Stored data entries:
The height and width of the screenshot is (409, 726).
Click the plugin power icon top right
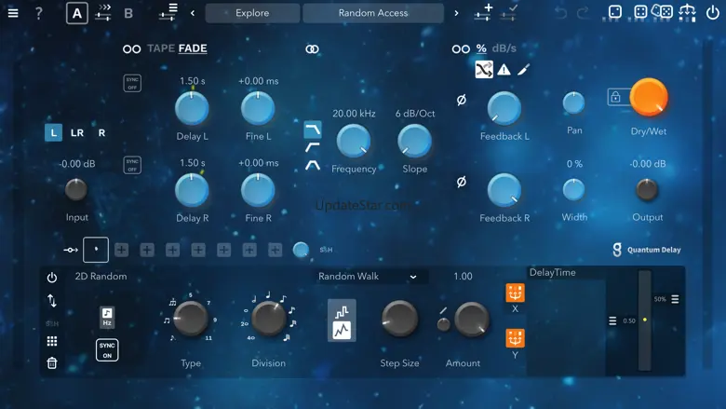(x=712, y=12)
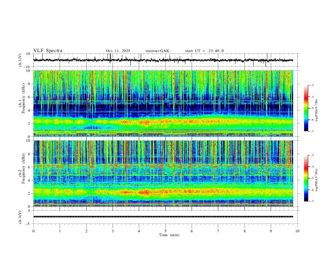335x259 pixels.
Task: Click the 0 minute tick label on time axis
Action: pos(33,231)
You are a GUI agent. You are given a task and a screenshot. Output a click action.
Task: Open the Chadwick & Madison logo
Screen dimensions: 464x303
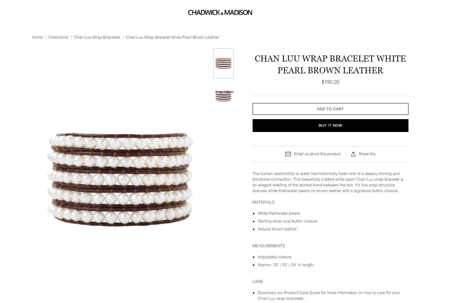click(220, 13)
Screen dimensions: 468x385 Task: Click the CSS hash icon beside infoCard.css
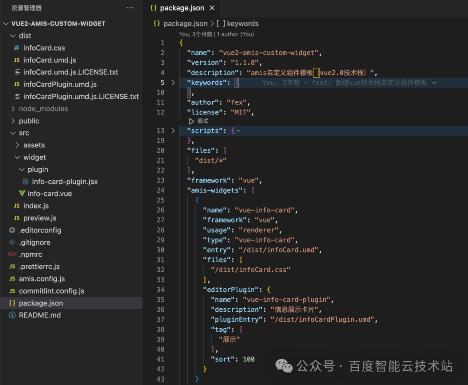click(x=17, y=48)

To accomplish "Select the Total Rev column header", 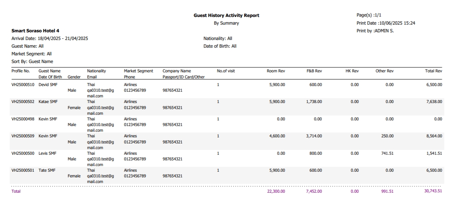I will pos(433,71).
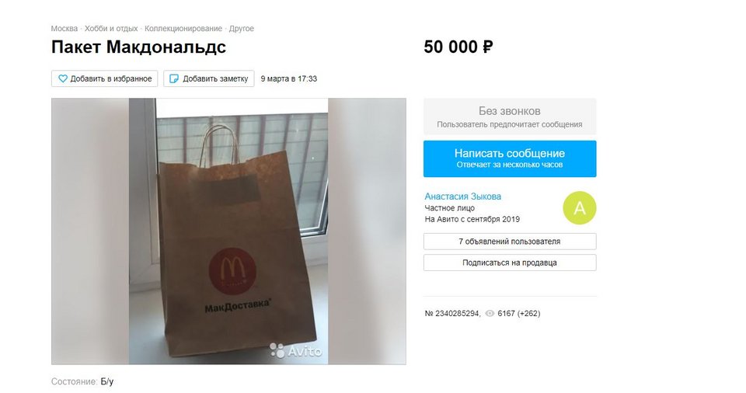Click the disabled Без звонков box
This screenshot has width=746, height=393.
[x=510, y=117]
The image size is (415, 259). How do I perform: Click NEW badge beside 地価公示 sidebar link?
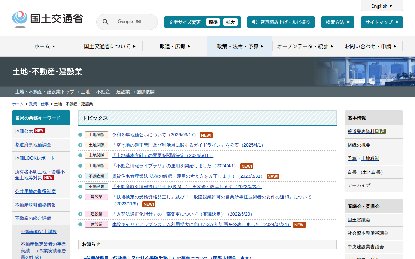tap(40, 131)
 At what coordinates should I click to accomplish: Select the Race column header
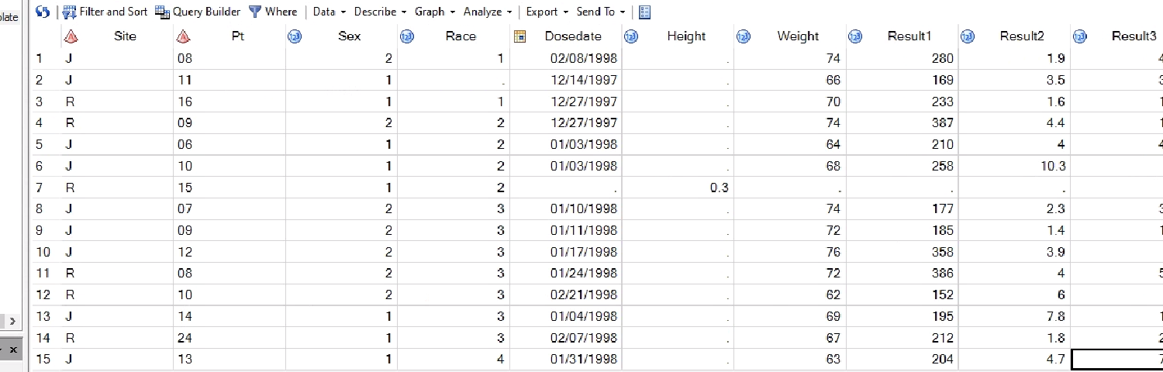tap(461, 36)
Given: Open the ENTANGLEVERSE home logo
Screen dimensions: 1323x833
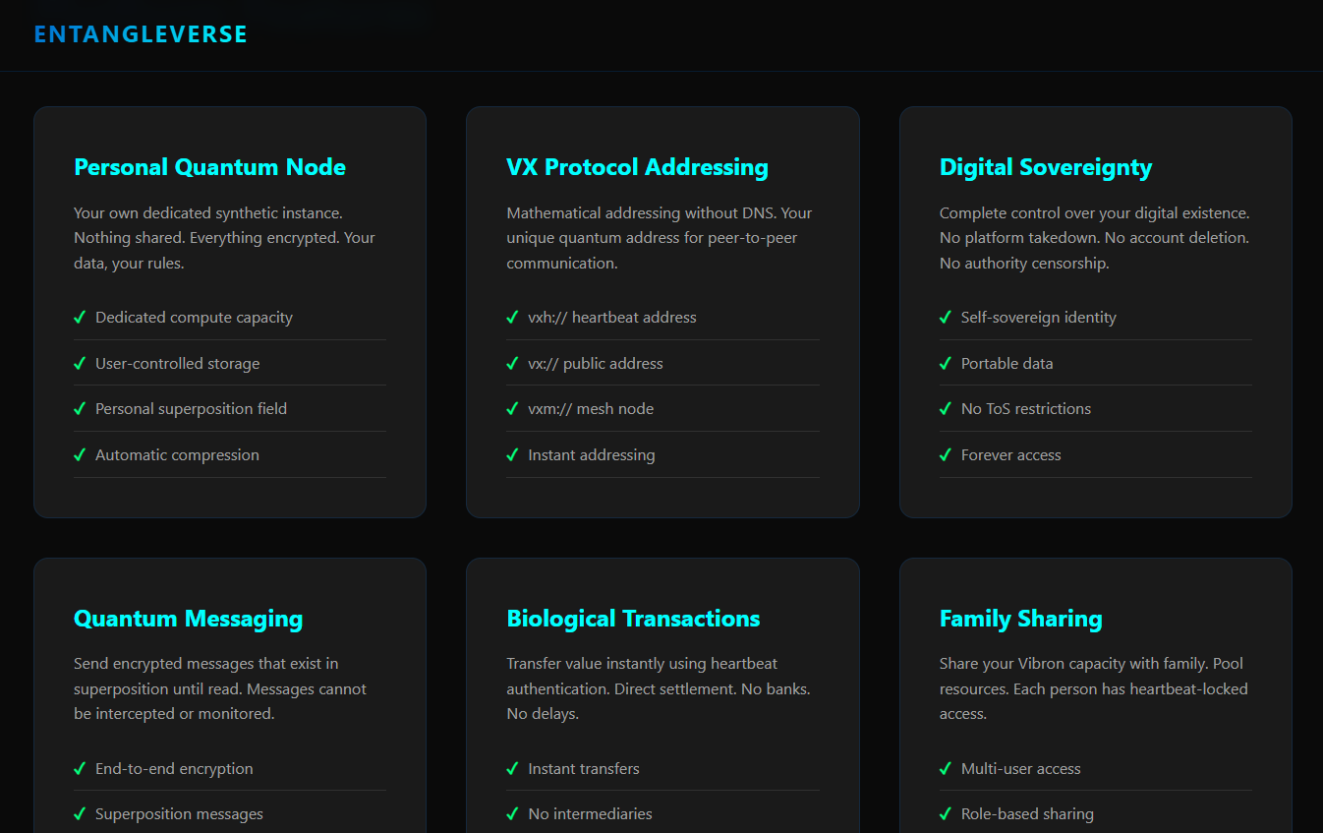Looking at the screenshot, I should pyautogui.click(x=141, y=33).
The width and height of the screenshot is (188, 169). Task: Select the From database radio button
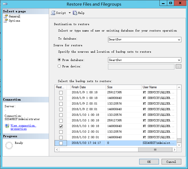pyautogui.click(x=59, y=60)
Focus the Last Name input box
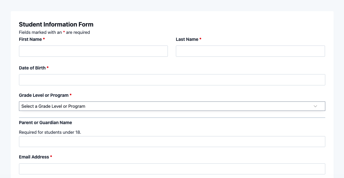Screen dimensions: 344x178 pos(250,51)
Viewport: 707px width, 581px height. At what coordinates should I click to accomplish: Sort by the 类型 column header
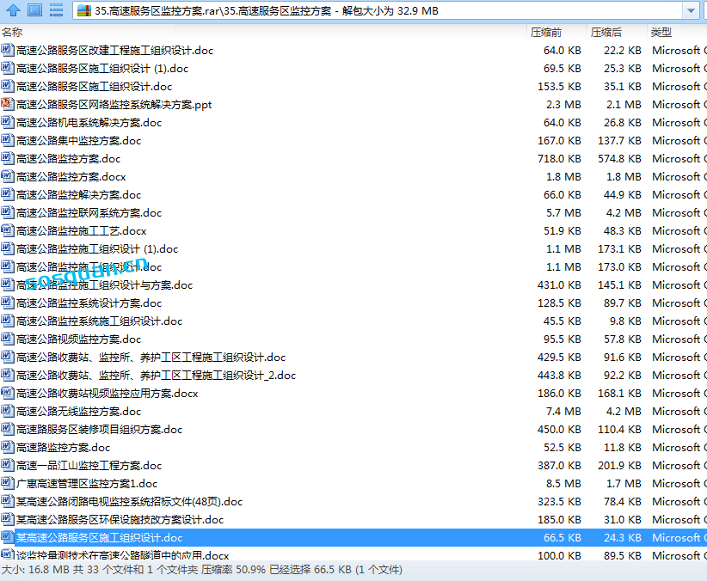pyautogui.click(x=661, y=32)
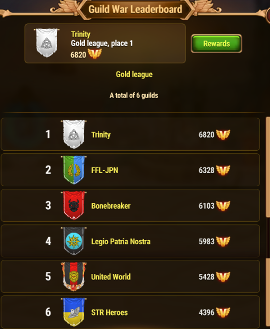Click the Gold league heading
The image size is (270, 329).
(x=135, y=74)
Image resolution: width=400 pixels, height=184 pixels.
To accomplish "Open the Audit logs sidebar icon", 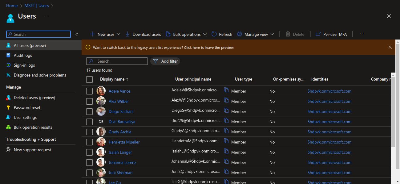I will (x=9, y=55).
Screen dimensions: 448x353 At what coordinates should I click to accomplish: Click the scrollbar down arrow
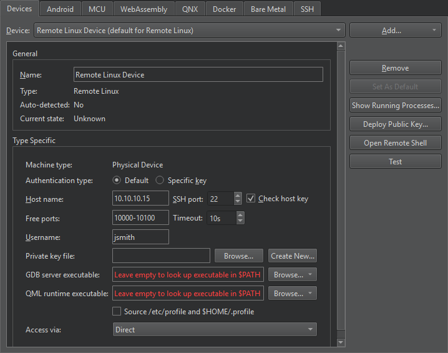click(341, 342)
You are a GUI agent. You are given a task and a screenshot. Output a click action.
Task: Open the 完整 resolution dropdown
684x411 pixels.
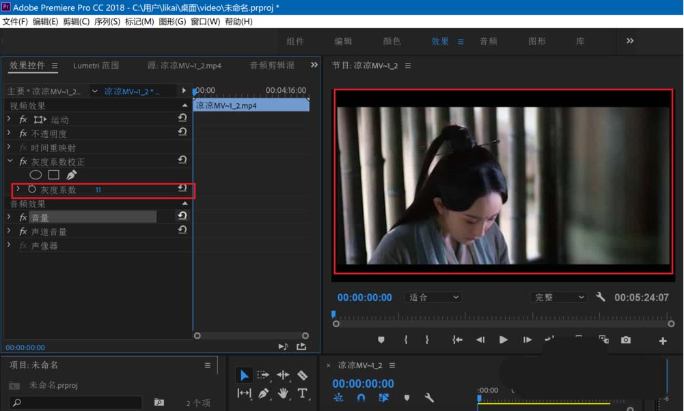pos(558,296)
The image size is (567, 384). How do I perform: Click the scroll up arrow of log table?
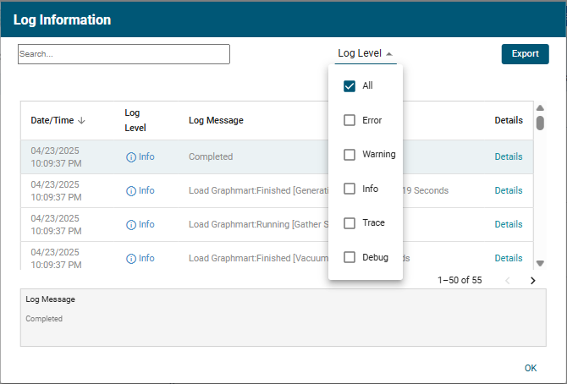(x=540, y=108)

**GOAL OF THE EXERCISE**
Scan the records above. Return every line with "resolution" in it.

**ANSWER SECTION**
Image resolution: width=400 pixels, height=184 pixels.
Task: Open the 完整 resolution dropdown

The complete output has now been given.